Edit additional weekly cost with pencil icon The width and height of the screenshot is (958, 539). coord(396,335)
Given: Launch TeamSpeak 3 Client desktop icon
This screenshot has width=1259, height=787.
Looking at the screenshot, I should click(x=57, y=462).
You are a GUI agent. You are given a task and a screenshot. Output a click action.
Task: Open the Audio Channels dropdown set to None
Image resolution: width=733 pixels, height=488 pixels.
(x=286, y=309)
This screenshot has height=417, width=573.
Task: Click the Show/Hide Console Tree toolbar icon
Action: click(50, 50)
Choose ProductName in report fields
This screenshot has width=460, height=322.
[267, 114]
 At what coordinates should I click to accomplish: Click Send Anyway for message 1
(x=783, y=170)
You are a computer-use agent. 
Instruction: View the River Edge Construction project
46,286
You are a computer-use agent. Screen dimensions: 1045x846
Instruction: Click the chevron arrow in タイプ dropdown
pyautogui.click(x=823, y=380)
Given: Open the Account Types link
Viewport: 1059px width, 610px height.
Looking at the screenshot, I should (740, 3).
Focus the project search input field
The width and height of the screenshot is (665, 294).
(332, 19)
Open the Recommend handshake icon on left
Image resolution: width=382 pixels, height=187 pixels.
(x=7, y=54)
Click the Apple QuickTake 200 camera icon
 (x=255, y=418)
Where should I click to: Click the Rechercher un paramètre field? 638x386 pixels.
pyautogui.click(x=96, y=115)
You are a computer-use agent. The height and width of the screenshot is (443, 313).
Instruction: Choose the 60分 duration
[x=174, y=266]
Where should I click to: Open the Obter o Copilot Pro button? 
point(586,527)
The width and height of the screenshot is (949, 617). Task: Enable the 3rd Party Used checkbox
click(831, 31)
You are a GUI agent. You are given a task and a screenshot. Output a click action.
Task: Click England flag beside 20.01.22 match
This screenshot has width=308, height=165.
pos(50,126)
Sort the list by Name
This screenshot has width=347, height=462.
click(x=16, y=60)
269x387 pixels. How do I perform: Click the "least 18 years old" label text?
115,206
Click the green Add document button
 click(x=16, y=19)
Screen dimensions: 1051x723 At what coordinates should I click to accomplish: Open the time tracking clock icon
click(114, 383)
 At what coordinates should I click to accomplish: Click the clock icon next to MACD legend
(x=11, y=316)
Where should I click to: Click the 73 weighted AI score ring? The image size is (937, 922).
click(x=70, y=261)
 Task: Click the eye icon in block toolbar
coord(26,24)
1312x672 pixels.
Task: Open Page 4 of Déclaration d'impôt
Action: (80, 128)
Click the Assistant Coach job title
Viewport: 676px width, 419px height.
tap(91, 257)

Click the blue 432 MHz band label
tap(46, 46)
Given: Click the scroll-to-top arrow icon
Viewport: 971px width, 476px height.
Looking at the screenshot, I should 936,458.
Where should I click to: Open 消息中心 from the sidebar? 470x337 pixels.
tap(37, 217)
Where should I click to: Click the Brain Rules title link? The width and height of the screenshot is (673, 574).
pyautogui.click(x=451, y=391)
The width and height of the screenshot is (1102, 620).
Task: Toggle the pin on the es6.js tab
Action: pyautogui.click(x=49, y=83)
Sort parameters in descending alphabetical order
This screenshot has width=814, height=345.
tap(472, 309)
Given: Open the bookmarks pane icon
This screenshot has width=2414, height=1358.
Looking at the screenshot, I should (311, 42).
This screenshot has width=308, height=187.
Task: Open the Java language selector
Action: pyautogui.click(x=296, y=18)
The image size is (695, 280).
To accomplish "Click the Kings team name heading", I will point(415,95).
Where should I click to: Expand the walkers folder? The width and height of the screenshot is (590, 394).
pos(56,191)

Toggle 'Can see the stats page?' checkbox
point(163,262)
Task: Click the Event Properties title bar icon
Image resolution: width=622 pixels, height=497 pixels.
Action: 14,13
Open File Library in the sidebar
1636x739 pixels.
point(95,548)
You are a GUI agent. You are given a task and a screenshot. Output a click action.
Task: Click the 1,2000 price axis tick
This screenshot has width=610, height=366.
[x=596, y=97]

TO DO:
Give back the material above in full, exactly as it reads.

OUTPUT OF THE EXERCISE:
Edit additional weekly cost with pencil icon The width and height of the screenshot is (958, 539). coord(396,335)
Given: Launch TeamSpeak 3 Client desktop icon
This screenshot has width=1259, height=787.
Looking at the screenshot, I should click(x=57, y=462).
You are a GUI agent. You are given a task and a screenshot. Output a click action.
Task: Open the Audio Channels dropdown set to None
Image resolution: width=733 pixels, height=488 pixels.
(x=286, y=309)
This screenshot has height=417, width=573.
Task: Click the Show/Hide Console Tree toolbar icon
Action: click(50, 50)
Choose ProductName in report fields
This screenshot has width=460, height=322.
[267, 114]
 At what coordinates should I click to accomplish: Click Send Anyway for message 1
(x=783, y=170)
You are a computer-use agent. 
Instruction: View the River Edge Construction project
46,286
You are a computer-use agent. Screen dimensions: 1045x846
Instruction: Click the chevron arrow in タイプ dropdown
pyautogui.click(x=823, y=380)
Given: Open the Account Types link
Viewport: 1059px width, 610px height.
Looking at the screenshot, I should (740, 3).
Focus the project search input field
The width and height of the screenshot is (665, 294).
(332, 19)
Open the Recommend handshake icon on left
Image resolution: width=382 pixels, height=187 pixels.
(x=7, y=54)
Click the Apple QuickTake 200 camera icon
 (x=255, y=418)
Where should I click to: Click the Rechercher un paramètre field? 638x386 pixels.
pyautogui.click(x=96, y=115)
You are a computer-use agent. The height and width of the screenshot is (443, 313).
Instruction: Choose the 60分 duration
[x=174, y=266]
Where should I click to: Open the Obter o Copilot Pro button? 
point(586,527)
The width and height of the screenshot is (949, 617). Task: Enable the 3rd Party Used checkbox
click(831, 31)
You are a GUI agent. You are given a task and a screenshot. Output a click action.
Task: Click England flag beside 20.01.22 match
This screenshot has width=308, height=165.
pos(50,126)
Sort the list by Name
This screenshot has width=347, height=462.
click(x=16, y=60)
269x387 pixels. How do I perform: Click the "least 18 years old" label text?
115,206
Click the green Add document button
 click(x=16, y=19)
Screen dimensions: 1051x723 At what coordinates should I click to accomplish: Open the time tracking clock icon
click(114, 383)
 At what coordinates should I click to accomplish: Click the clock icon next to MACD legend
(x=11, y=316)
Where should I click to: Click the 73 weighted AI score ring? The image size is (937, 922).
click(x=70, y=261)
 Task: Click the eye icon in block toolbar
coord(26,24)
1312x672 pixels.
Task: Open Page 4 of Déclaration d'impôt
Action: (80, 128)
Click the Assistant Coach job title
Viewport: 676px width, 419px height.
tap(91, 257)

Click the blue 432 MHz band label
tap(46, 46)
Given: Click the scroll-to-top arrow icon
Viewport: 971px width, 476px height.
Looking at the screenshot, I should 936,458.
Where should I click to: Open 消息中心 from the sidebar? 470x337 pixels.
tap(37, 217)
Where should I click to: Click the Brain Rules title link? The width and height of the screenshot is (673, 574).
pyautogui.click(x=451, y=391)
The width and height of the screenshot is (1102, 620).
Task: Toggle the pin on the es6.js tab
Action: pyautogui.click(x=49, y=83)
Sort parameters in descending alphabetical order
This screenshot has width=814, height=345.
tap(472, 309)
Given: Open the bookmarks pane icon
This screenshot has width=2414, height=1358.
Looking at the screenshot, I should (311, 42).
This screenshot has width=308, height=187.
Task: Open the Java language selector
Action: pyautogui.click(x=296, y=18)
The image size is (695, 280).
To accomplish "Click the Kings team name heading", I will point(415,95).
Where should I click to: Expand the walkers folder? The width and height of the screenshot is (590, 394).
pos(56,191)

Toggle 'Can see the stats page?' checkbox
point(163,262)
Task: Click the Event Properties title bar icon
Image resolution: width=622 pixels, height=497 pixels.
Action: 14,13
Open File Library in the sidebar
1636x739 pixels.
point(95,548)
You are a GUI agent. You are given a task and a screenshot. Output a click action.
Task: Click the 1,2000 price axis tick
This screenshot has width=610, height=366.
[x=596, y=97]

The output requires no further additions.